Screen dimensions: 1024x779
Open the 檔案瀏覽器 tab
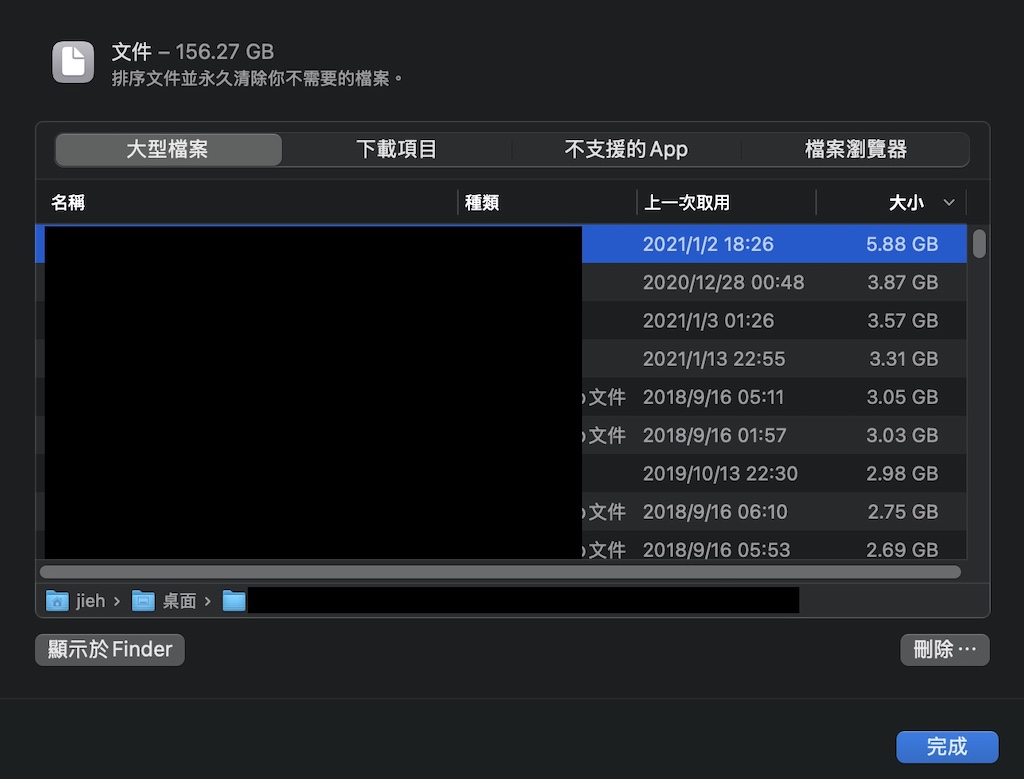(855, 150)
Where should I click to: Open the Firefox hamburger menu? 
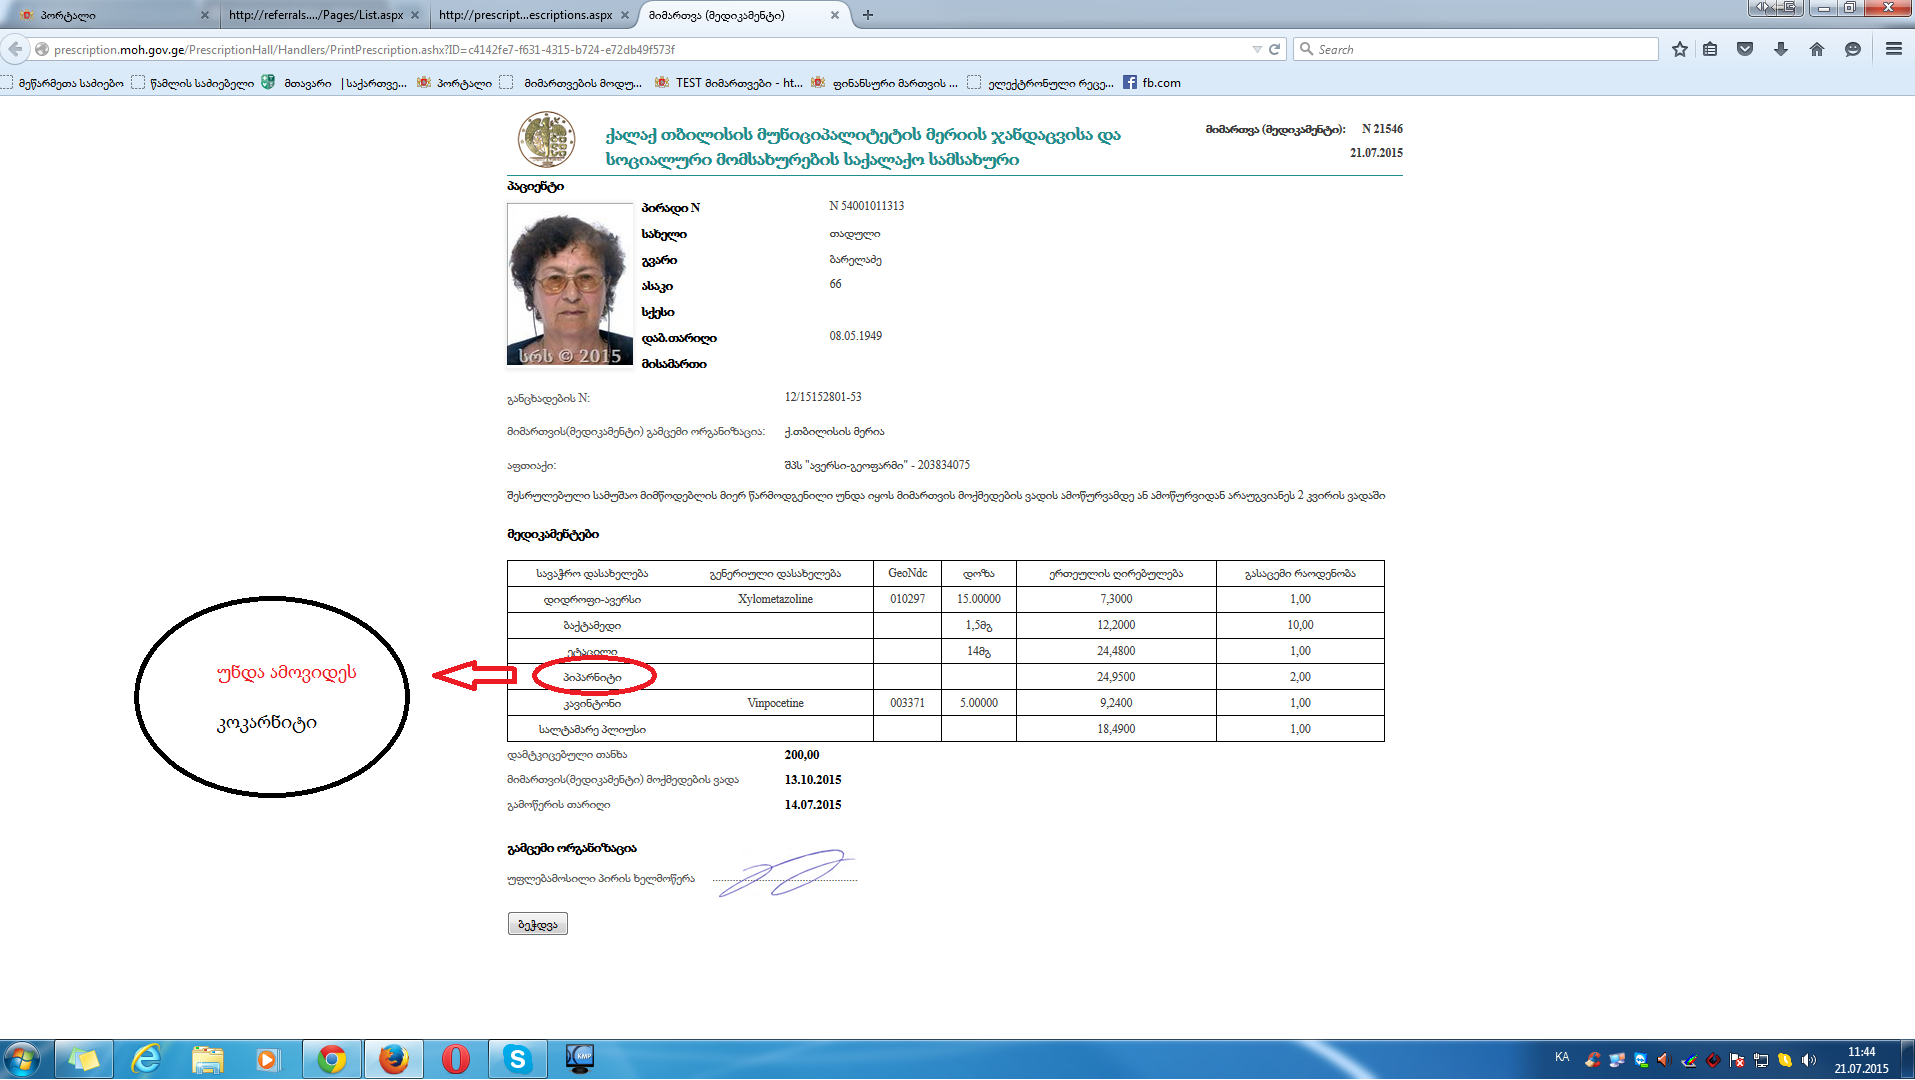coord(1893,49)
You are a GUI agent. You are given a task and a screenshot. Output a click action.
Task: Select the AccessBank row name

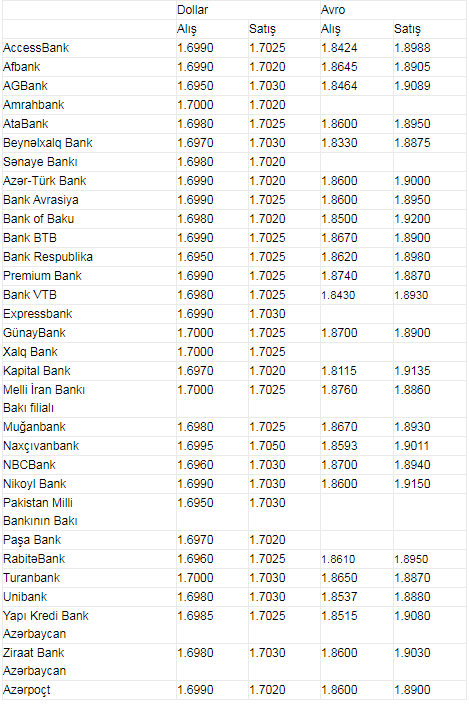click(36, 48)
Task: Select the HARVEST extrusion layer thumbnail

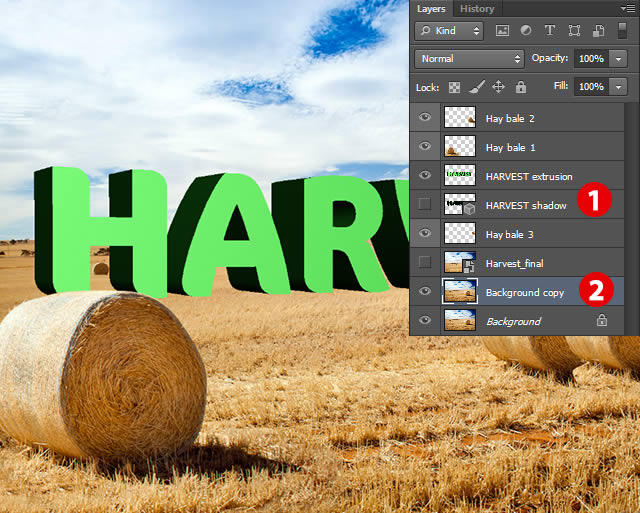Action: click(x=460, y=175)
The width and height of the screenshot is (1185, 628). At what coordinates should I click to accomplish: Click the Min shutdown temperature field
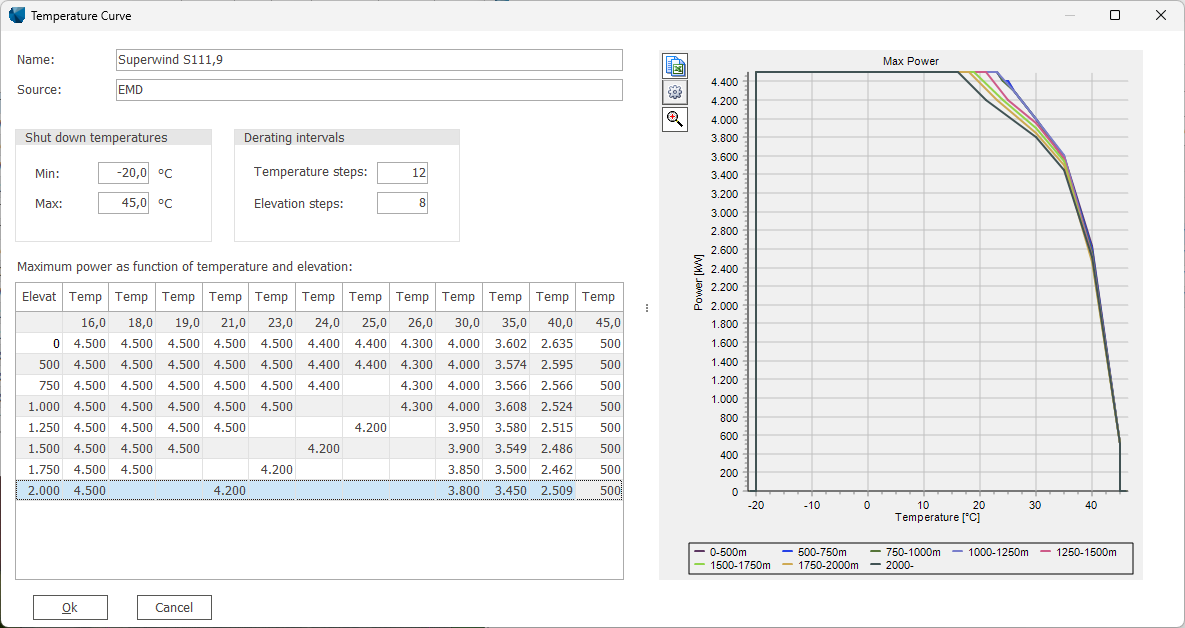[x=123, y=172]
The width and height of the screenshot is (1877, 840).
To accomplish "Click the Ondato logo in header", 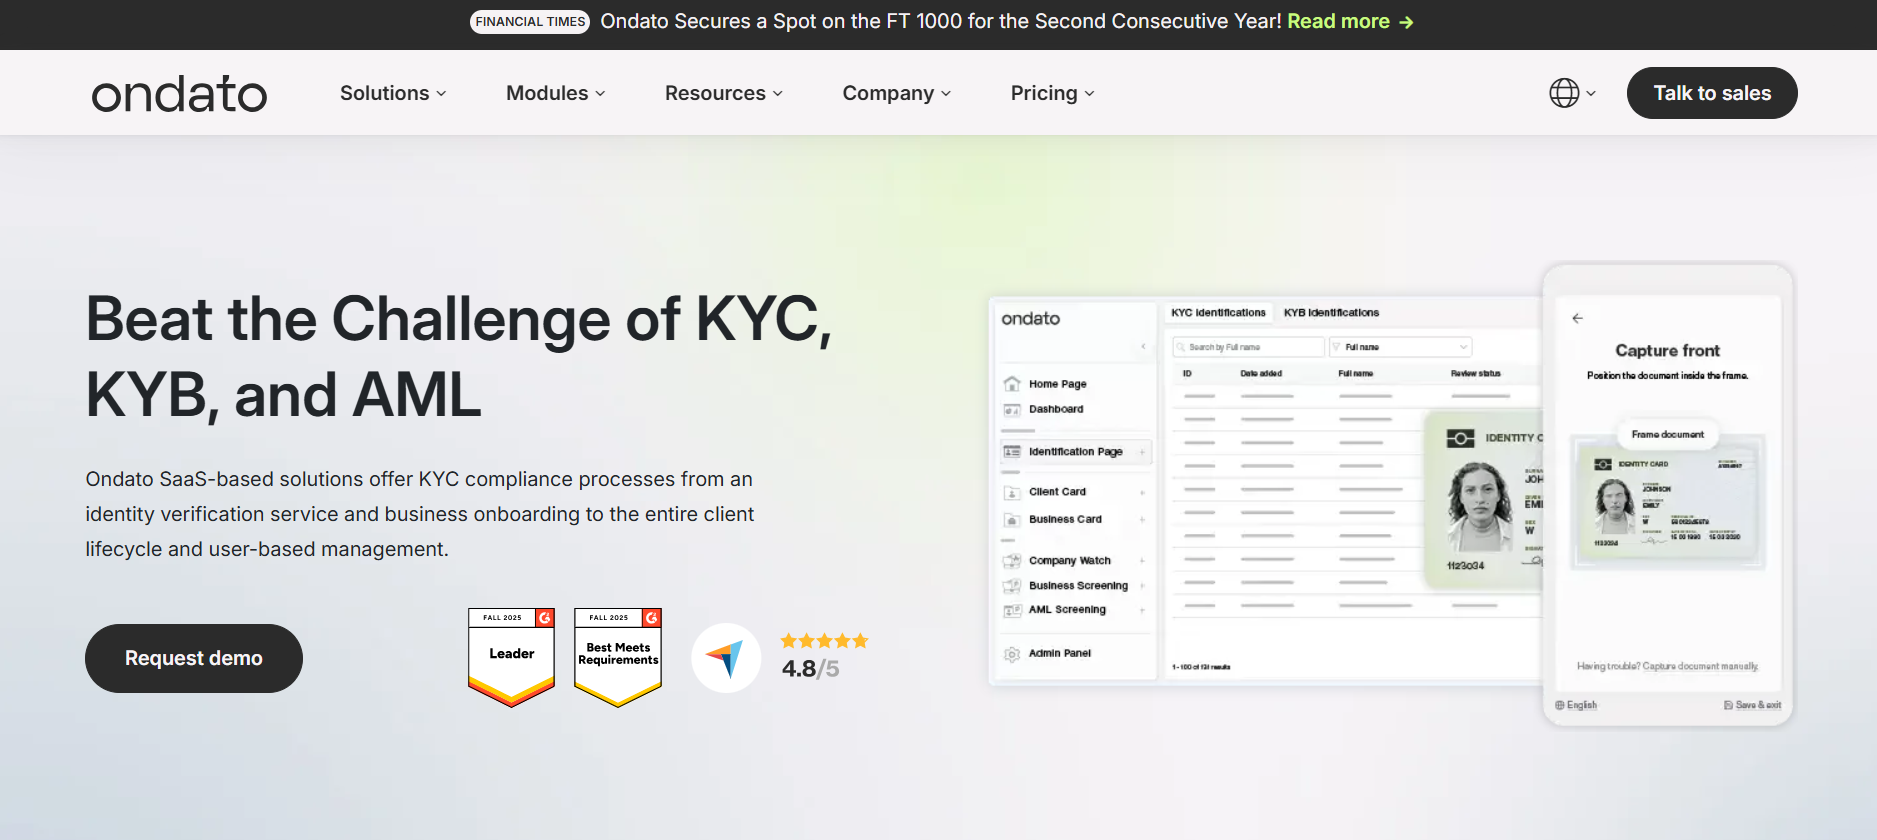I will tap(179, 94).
# # # # # # #
WORK REQUIRED —
Of the records above, print only the lines from the one containing "Open the 檔案瀏覽器 tab" through the one containing "The width and height of the screenshot is (1877, 840).", inclusive and unaltered, leaving out pictures.

SOLUTION BELOW —
Open the 檔案瀏覽器 tab
(855, 150)
Where should I click to: Open the Firefox hamburger menu? 
coord(1893,49)
You are a GUI agent. You are given a task and a screenshot. Output a click action.
Task: Select the AccessBank row name

click(36, 48)
Task: Select the HARVEST extrusion layer thumbnail

Action: click(x=460, y=175)
The width and height of the screenshot is (1185, 628). At what coordinates should I click to accomplish: Click the Min shutdown temperature field
[x=123, y=172]
The width and height of the screenshot is (1877, 840).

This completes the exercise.